Traditional holiday review programmes like Judith Chalmers’ Wish You Were Here...? or Holiday may no longer be on television, but that doesn’t mean that there aren’t still plenty of opportunities to see the world on the cheap.

The more adventurous sofa-tourist could have spent last night in remote Indonesia, for instance. That’s the Worst Place to Be a Pilot according to the title of Channel 4’s new documentary series. This title is also the kind that could easily get lost in the TV schedules; it doesn’t at all do justice to the dangerous lives of Susi Air’s daredevil employees.

Captain Guy is originally from Surrey, but it seemed a long while since he’d been home. His salt’n’pepper hair and rugged complexion gave him something of the air of Rick Blaine from Casablanca, as he smuggled beers in the luggage hold back to his dry-town base. Captain George on the other hand was like a steely-nerved 21st-century frontiersman as he navigated uncharted skies to land a “metal bird” in a remote tribal area for the very first time. The locals greeted him with dancing, singing and the gift of two live chickens. Apparently they were pleased to see him, which is just as well: local rumour has it that this particular tribe only took missionaries off the menu a few years earlier.

All the featured pilots oozed expat glamour in their aviator shades, but this was no “gap yah” posing opportunity. Machete-armed passengers and wild dogs asleep on the runway were all in a day’s work – and the routes they fly are among the most dangerous in the world, resulting in three fatal crashes in recent years. So why do they do it? Because they love the danger. You can’t have an adventure like this in a hotel penthouse, no matter how high the thread count.
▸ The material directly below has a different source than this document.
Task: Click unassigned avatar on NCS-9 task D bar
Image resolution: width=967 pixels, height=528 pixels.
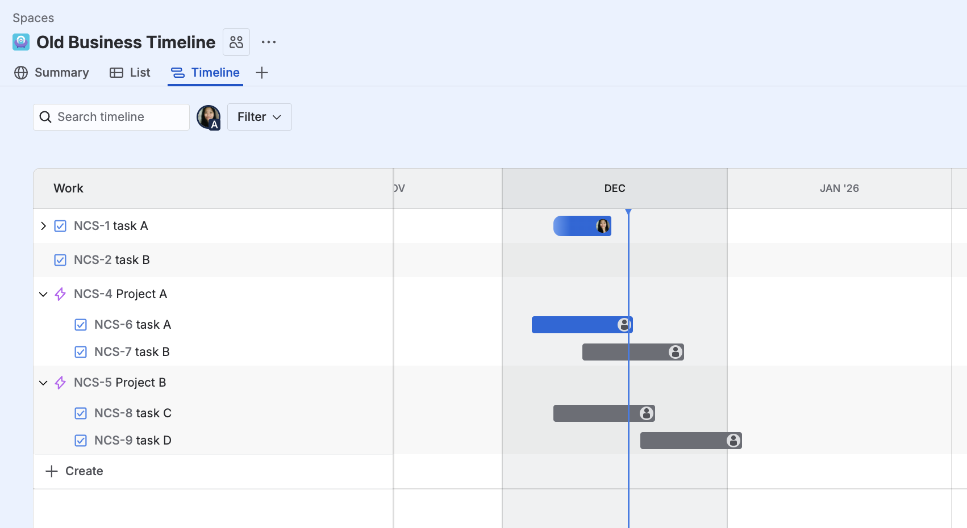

Speaking of which, on Sky Atlantic last night, Richard E Grant’s Hotel Secrets continued its second series. That’s the show in which the star of films such as Spice World stays in the best suites in the most luxurious hotels in the world – and gets paid for it. Last night he was sampling five of the fanciest in Hong Kong. He bounced on the bed in Lady Gaga’s £10,000-a-night suite at The Ritz-Carlton, dipped a toe in The Intercontinental’s rooftop pool (the highest in the world) and ate at Lung King Heen at The Four Seasons, the first Chinese restaurant in the world to earn three Michelin stars.

It’s only natural to resent the man who landed such a cushy job, but it also must be admitted that Grant is particularly well suited to it. Few could seem so completely at home in these plush surroundings, while continuing to relish them as novelties. “There is nothing so fabulous as a bit of luxe on your arse!” he observed in the £6,000-a-night Mandarin Oriental, before enjoying himself so thoroughly in the uber-exclusive Krug Room restaurant that licking the plate clean was the only appropriate way to show appreciation. They didn’t seem to mind.

Grant and his new concierge chums did make occasional reference to the city which exists beyond the lobby – what’s it called again? – but even when discussion turned briefly to the Sars outbreak of 2003, it was still from the enviable comfort of the 103rd-floor bar of the Ritz Carlton. At the beginning of the series Grant asked, “How do these rentable pleasure palaces vary from city to city?” It was a disingenuous question. The answer, as every exhausted business traveller knows, is very little. The monogrammed stationery is nice, though.